▶ _Records_:
** Start **

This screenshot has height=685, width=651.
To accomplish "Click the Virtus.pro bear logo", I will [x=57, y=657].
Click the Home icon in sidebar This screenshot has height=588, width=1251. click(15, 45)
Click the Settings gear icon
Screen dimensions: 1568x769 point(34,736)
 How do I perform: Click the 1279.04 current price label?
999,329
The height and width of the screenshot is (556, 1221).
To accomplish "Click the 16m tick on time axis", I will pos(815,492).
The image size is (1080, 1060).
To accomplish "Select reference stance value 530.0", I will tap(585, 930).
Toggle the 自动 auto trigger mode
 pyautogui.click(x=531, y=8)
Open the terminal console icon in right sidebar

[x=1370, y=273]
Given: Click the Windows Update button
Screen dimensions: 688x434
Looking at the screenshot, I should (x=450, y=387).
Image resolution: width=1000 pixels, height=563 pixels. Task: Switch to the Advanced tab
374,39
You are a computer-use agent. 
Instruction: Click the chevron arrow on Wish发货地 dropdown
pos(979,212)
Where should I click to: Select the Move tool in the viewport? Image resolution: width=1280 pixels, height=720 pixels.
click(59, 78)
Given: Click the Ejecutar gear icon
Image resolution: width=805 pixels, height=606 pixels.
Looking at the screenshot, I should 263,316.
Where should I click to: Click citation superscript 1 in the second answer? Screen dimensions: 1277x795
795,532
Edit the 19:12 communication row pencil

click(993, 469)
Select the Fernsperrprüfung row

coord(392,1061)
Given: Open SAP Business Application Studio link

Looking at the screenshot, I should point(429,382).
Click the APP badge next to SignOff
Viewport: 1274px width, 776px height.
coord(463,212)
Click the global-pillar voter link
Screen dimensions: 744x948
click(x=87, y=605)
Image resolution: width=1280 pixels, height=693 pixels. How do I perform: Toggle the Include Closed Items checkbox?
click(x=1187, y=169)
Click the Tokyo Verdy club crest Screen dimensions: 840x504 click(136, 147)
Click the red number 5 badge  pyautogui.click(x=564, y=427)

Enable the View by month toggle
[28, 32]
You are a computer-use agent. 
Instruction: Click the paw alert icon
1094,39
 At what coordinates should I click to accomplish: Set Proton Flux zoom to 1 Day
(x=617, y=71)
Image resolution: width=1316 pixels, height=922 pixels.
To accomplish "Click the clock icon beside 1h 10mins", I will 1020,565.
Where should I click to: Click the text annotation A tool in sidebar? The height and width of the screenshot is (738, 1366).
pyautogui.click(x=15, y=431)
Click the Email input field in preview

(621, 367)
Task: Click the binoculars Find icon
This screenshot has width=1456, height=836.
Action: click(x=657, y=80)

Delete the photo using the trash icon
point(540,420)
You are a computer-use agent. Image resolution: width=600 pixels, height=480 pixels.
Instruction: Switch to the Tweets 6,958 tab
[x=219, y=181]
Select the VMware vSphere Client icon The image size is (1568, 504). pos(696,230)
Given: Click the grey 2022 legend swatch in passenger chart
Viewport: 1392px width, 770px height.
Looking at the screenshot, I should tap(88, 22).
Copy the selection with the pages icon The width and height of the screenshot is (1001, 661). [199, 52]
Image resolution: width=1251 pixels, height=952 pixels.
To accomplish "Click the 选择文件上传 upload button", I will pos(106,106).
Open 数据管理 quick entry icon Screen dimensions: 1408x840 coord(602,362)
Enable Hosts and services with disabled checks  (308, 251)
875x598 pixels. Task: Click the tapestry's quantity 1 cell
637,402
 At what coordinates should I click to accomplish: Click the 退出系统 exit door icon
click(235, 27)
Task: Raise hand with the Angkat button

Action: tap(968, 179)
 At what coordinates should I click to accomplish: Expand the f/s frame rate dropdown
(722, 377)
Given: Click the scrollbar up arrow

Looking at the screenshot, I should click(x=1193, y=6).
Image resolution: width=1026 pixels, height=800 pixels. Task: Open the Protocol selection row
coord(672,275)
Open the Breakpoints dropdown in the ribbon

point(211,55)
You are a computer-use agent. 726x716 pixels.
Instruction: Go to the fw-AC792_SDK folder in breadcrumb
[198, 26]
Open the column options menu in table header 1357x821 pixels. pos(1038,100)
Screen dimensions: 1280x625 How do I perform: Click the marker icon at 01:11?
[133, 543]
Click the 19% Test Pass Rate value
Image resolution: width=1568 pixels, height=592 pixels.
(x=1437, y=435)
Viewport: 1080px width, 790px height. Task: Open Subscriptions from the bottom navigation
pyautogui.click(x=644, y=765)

** End **

▶ _Written problem_:
Copy all of the data above line for line, without changing anything.

▶ _Solution below_:
This screenshot has height=685, width=651.
To accomplish "Click the Virtus.pro bear logo", I will [x=57, y=657].
Click the Home icon in sidebar This screenshot has height=588, width=1251. click(15, 45)
Click the Settings gear icon
Screen dimensions: 1568x769 point(34,736)
 How do I perform: Click the 1279.04 current price label?
999,329
The height and width of the screenshot is (556, 1221).
To accomplish "Click the 16m tick on time axis", I will pos(815,492).
The image size is (1080, 1060).
To accomplish "Select reference stance value 530.0", I will tap(585, 930).
Toggle the 自动 auto trigger mode
 pyautogui.click(x=531, y=8)
Open the terminal console icon in right sidebar

[x=1370, y=273]
Given: Click the Windows Update button
Screen dimensions: 688x434
Looking at the screenshot, I should (x=450, y=387).
Image resolution: width=1000 pixels, height=563 pixels. Task: Switch to the Advanced tab
374,39
You are a computer-use agent. 
Instruction: Click the chevron arrow on Wish发货地 dropdown
pos(979,212)
Where should I click to: Select the Move tool in the viewport? Image resolution: width=1280 pixels, height=720 pixels.
click(59, 78)
Given: Click the Ejecutar gear icon
Image resolution: width=805 pixels, height=606 pixels.
Looking at the screenshot, I should 263,316.
Where should I click to: Click citation superscript 1 in the second answer? Screen dimensions: 1277x795
795,532
Edit the 19:12 communication row pencil

click(993, 469)
Select the Fernsperrprüfung row

coord(392,1061)
Given: Open SAP Business Application Studio link

Looking at the screenshot, I should point(429,382).
Click the APP badge next to SignOff
Viewport: 1274px width, 776px height.
coord(463,212)
Click the global-pillar voter link
Screen dimensions: 744x948
click(x=87, y=605)
Image resolution: width=1280 pixels, height=693 pixels. How do I perform: Toggle the Include Closed Items checkbox?
click(x=1187, y=169)
Click the Tokyo Verdy club crest Screen dimensions: 840x504 click(136, 147)
Click the red number 5 badge  pyautogui.click(x=564, y=427)

Enable the View by month toggle
[28, 32]
You are a computer-use agent. 
Instruction: Click the paw alert icon
1094,39
 At what coordinates should I click to accomplish: Set Proton Flux zoom to 1 Day
(x=617, y=71)
Image resolution: width=1316 pixels, height=922 pixels.
To accomplish "Click the clock icon beside 1h 10mins", I will 1020,565.
Where should I click to: Click the text annotation A tool in sidebar? The height and width of the screenshot is (738, 1366).
pyautogui.click(x=15, y=431)
Click the Email input field in preview

(621, 367)
Task: Click the binoculars Find icon
This screenshot has width=1456, height=836.
Action: click(x=657, y=80)

Delete the photo using the trash icon
point(540,420)
You are a computer-use agent. Image resolution: width=600 pixels, height=480 pixels.
Instruction: Switch to the Tweets 6,958 tab
[x=219, y=181]
Select the VMware vSphere Client icon The image size is (1568, 504). pos(696,230)
Given: Click the grey 2022 legend swatch in passenger chart
Viewport: 1392px width, 770px height.
Looking at the screenshot, I should tap(88, 22).
Copy the selection with the pages icon The width and height of the screenshot is (1001, 661). [199, 52]
Image resolution: width=1251 pixels, height=952 pixels.
To accomplish "Click the 选择文件上传 upload button", I will pos(106,106).
Open 数据管理 quick entry icon Screen dimensions: 1408x840 coord(602,362)
Enable Hosts and services with disabled checks  (308, 251)
875x598 pixels. Task: Click the tapestry's quantity 1 cell
637,402
 At what coordinates should I click to accomplish: Click the 退出系统 exit door icon
click(235, 27)
Task: Raise hand with the Angkat button

Action: tap(968, 179)
 At what coordinates should I click to accomplish: Expand the f/s frame rate dropdown
(722, 377)
Given: Click the scrollbar up arrow

Looking at the screenshot, I should click(x=1193, y=6).
Image resolution: width=1026 pixels, height=800 pixels. Task: Open the Protocol selection row
coord(672,275)
Open the Breakpoints dropdown in the ribbon

point(211,55)
You are a computer-use agent. 726x716 pixels.
Instruction: Go to the fw-AC792_SDK folder in breadcrumb
[198, 26]
Open the column options menu in table header 1357x821 pixels. pos(1038,100)
Screen dimensions: 1280x625 How do I perform: Click the marker icon at 01:11?
[133, 543]
Click the 19% Test Pass Rate value
Image resolution: width=1568 pixels, height=592 pixels.
(x=1437, y=435)
Viewport: 1080px width, 790px height. Task: Open Subscriptions from the bottom navigation
pyautogui.click(x=644, y=765)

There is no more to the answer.